Schetyna rozpoczyna walkę o przywództwo w PO

Dodano:   /  Zmieniono: 
Grzegorz Schetyna (fot. TEDI/NEWSPIX.PL) Źródło: Newspix.pl
Jak podaje serwis 300polityka.pl, były minister spraw zagranicznych zainaugurował kampanię o szefostwo w Platformie Obywatelskiej konferencją prasową w Swarzędzu. - Wiemy, czego potrzebujemy. Potrzebujemy ciężkiej pracy dla Platformy - zapowiedział.

Podczas wystąpienia w Swarzędzu Schetyna zapowiedział, że Platforma wróci do korzeni. - Będę rozmawiał z ludźmi PO każdego szczebla. Po prostu z Platformą. Napisałem i powiedziałem parę rzeczy, ale chcę rozmowy, która ma owocować konwencją programową, debatą programową, co jest najważniejsze przed Platformą dzisiaj. Jakie są najważniejsze wyzwania? Chcę, żebyśmy mój program napisali wszyscy razem. Chcę wrócić do korzeni, że byliśmy razem, jak zaczynaliśmy w Olivii, w 2001 roku. Wtedy, kiedy tak było, to był sukces PO. To był dobry czas Platformy. Wierzę, że wracamy do tego czasu, do tego stanu i dobrych emocji, które zawsze nam towarzyszyły - powiedział.

"Zrobimy wszystko, by dać Polakom nadzieję"


Grzegorz Schetyna stwierdził, że wie, co jest niezbędne, aby odbudować PO i powrócić do władzy. - Wiemy, czego potrzebujemy. Potrzebujemy ciężkiej pracy dla Platformy. Chcemy wielkiego wyzwania tych najbliższych 3 lat. Chcemy być gotowi do wyborów samorządowych, dać gwarancje polskiej wolności, samorządności i 25 lat wolności. Chcemy powiedzieć, że dlatego tu wszyscy jesteśmy. Posłowie, senatorowie, radni, samorządowcy, młodzi demokraci, ale też prezydent miasta, marszałek. Wszyscy, którzy są odpowiedzialni za wielkopolski sukces. Tu wszyscy jesteśmy razem i będziemy razem. Nie tylko jeśli chodzi o PO, ale także jeśli chodzi o gwarancje polskiego sukcesu.
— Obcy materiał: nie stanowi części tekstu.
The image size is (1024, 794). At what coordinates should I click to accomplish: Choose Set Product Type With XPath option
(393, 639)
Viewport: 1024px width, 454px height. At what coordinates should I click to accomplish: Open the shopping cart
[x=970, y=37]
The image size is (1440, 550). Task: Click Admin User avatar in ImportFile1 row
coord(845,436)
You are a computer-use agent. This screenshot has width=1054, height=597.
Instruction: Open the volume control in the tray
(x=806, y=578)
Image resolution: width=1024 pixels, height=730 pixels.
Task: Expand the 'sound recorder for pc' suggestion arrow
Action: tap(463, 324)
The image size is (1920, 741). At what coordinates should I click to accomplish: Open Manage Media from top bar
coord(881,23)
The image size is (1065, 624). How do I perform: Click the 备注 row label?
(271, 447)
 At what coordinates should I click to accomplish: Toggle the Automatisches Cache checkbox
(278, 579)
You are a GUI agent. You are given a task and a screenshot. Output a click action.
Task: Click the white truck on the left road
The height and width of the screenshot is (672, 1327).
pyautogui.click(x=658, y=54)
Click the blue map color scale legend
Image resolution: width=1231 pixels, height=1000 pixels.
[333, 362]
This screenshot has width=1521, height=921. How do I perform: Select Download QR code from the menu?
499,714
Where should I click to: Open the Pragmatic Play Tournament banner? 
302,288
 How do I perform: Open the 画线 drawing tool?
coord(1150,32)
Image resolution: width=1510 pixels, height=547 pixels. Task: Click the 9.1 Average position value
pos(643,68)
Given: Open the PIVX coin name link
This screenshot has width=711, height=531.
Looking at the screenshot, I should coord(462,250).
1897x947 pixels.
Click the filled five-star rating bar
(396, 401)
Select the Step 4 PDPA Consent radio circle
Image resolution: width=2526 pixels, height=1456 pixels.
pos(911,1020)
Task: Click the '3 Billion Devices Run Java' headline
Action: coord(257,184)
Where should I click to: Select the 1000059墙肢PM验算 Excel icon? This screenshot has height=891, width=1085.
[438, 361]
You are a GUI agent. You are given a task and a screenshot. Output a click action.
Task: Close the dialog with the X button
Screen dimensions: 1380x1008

Polskiej świetnej opinii w Europie i świecie. Nie pozwolimy tego zniszczyć. Zrobimy wszystko, by dać Polakom nadzieję, że jest i będzie partia, są i będą ludzie, którzy zrealizują to wielkie marzenie, że Polska znowu będzie wielkim, europejskim krajem, a Polacy będą z tego dumni - dodał.

PO nie będzie nikogo trzymać na siłę

Były szef MSZ odniósł się także do możliwości przejścia posłów Platformy do Nowoczesnej Ryszarda Petru. - Mnie jeszcze nikt żadnego posła nie wyciągnął. Mówię o historii, a jestem parlamentarzystą 18 lat. Mam dobre doświadczenia w tej kwestii. Ale oczywiście rozumiem pytanie i wiem, że to nie tak, że ktoś będzie przy PO ludzi trzymał na siłę. Jestem przekonany, że to właśnie te emocje, idea i wspólny pomysł i odpowiedzialność mamy jako ludzie PO, którzy są w Sejmie i Senacie. Nie ma lepszego projektu dla Polski niż Platforma. My wszyscy o tym wiemy. Musimy przekonywać także innych - zapewnił.